Miguel Irausquin, Mohammad Masadeh, Nelson Ruiz and Oswaldo Robles
Baker Hughes
Electric Submersible Pumps (ESPs) are severely affected by free gas entering the pump, which cause significant degradation in pump performance, due to gas locking conditions cause by bubbles blocking the fluid from passing through the impellers, resulting in frequent shutdowns and restarts, which increase the risk of early failure. This effect is even worst when a gas slug event, very common in horizontal wells drilled in unconventional reservoirs, hit the system, this event consist of a large volume of light density fluid (gas) flowing through the system, overheating the motor and pumps due to a no liquid flow condition, resulting in unstable production due to ESP shutdowns caused by underload or high motor temperature.

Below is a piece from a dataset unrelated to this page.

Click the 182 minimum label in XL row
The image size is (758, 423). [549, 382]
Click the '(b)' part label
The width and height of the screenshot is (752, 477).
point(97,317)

The industry has used shrouds, rotary and vortex gas separators, and more recently, multiphase pumps to handle the gas, however, there are some applications where this equipment is not enough to handle the Gas Liquid Ratio (GLR). Recently two Oil Operator Companies in the Permian basin following our recommendation successfully installed a multiphase encapsulated production solution technology to separate the gas from the liquid in the wellbore. As produced fluids, pass the pump at high velocity, the heavier liquid falls back into the shroud in a low-velocity area between the tubing and the top of the shroud, allowing the gas to continue to the surface. This system has proven to separate the gas from the liquid effectively (> 90% of efficiency), stabilizing operations within a certain operating window. In this document, results are shown for two successful field cases, how uptime improved, being able to reduce the number of shutdowns, improving operational performance and increase the drawdown maintaining stable production of the wells.